Example (Edited for brevity) Compiled with $ gcc -m32 -S -masm=intel test.c

    if (a < b) {
// Do something 1
}

Compiles to:

    mov     eax, DWORD PTR [esp+24]      ; a
cmp eax, DWORD PTR [esp+28] ; b
jge .L2 ; jump if a is >= b
; Do something 1
.L2:

And

    if (a <= b) {
// Do something 2
}

Compiles to:

    mov     eax, DWORD PTR [esp+24]      ; a
cmp eax, DWORD PTR [esp+28] ; b
jg .L5 ; jump if a is > b
; Do something 2
.L5:

So the only difference between the two is a jg versus a jge instruction. The two will take the same amount of time.


I'd like to address the comment that nothing indicates that the different jump instructions take the same amount of time. This one is a little tricky to answer, but here's what I can give: In the Intel Instruction Set Reference, they are all grouped together under one common instruction, Jcc (Jump if condition is met). The same grouping is made together under the Optimization Reference Manual, in Appendix C. Latency and Throughput.

Latency — The number of clock cycles that are required for the
execution core to complete the execution of all of the μops that form
an instruction.

Throughput — The number of clock cycles required to
wait before the issue ports are free to accept the same instruction
again. For many instructions, the throughput of an instruction can be
significantly less than its latency

The values for Jcc are:

      Latency   Throughput
Jcc N/A 0.5

with the following footnote on Jcc:


  1. Selection of conditional jump instructions should be based on the recommendation of section Section 3.4.1, “Branch Prediction Optimization,” to improve the predictability of branches. When branches are predicted successfully, the latency of jcc is effectively zero.

So, nothing in the Intel docs ever treats one Jcc instruction any differently from the others.

If one thinks about the actual circuitry used to implement the instructions, one can assume that there would be simple AND/OR gates on the different bits in EFLAGS, to determine whether the conditions are met. There is then, no reason that an instruction testing two bits should take any more or less time than one testing only one (Ignoring gate propagation delay, which is much less than the clock period.)


Edit: Floating Point

This holds true for x87 floating point as well: (Pretty much same code as above, but with double instead of int.)

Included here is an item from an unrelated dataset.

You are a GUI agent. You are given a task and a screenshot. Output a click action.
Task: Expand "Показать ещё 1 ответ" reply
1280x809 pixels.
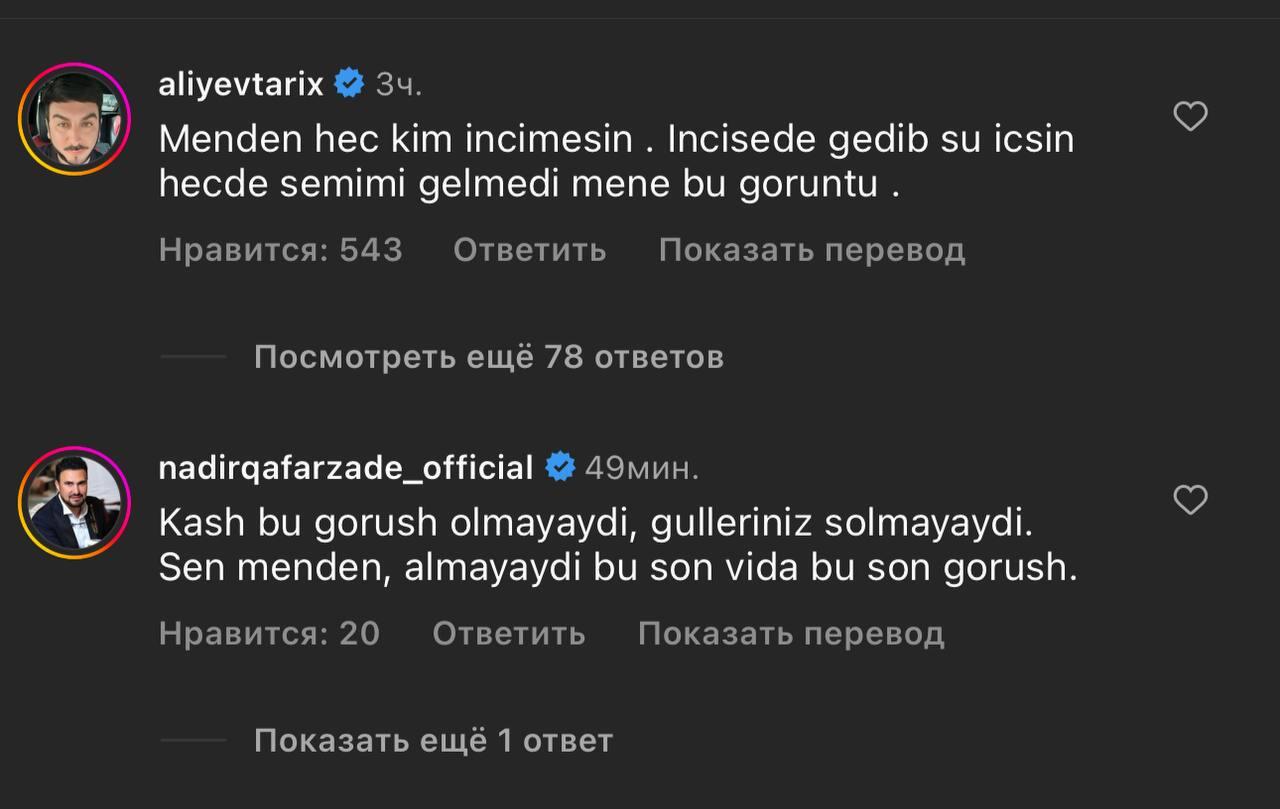pos(432,741)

        fld     QWORD PTR [esp+32]
fld QWORD PTR [esp+40]
fucomip st, st(1) ; Compare ST(0) and ST(1), and set CF, PF, ZF in EFLAGS
fstp st(0)
seta al ; Set al if above (CF=0 and ZF=0).
test al, al
je .L2
; Do something 1
.L2:

fld QWORD PTR [esp+32]
fld QWORD PTR [esp+40]
fucomip st, st(1) ; (same thing as above)
fstp st(0)
setae al ; Set al if above or equal (CF=0).
test al, al
je .L5
; Do something 2
.L5:
leave
ret

Which operator is faster ( or =), ( or =)?

it varies, first start at examining different instruction sets and how how the compilers use those instruction sets. Take the openrisc 32 for example, which is clearly mips inspired but does conditionals differently. For the or32 there are compare and set flag instructions, compare these two registers if less than or equal unsigned then set the flag, compare these two registers if equal set the flag. Then there are two conditional branch instructions branch on flag set and branch on flag clear. The compiler has to follow one of these paths, but less, than, less than or equal, greater than, etc are all going to use the same number of instructions, same execution time for a conditional branch and same execution time for not doing the conditional branch.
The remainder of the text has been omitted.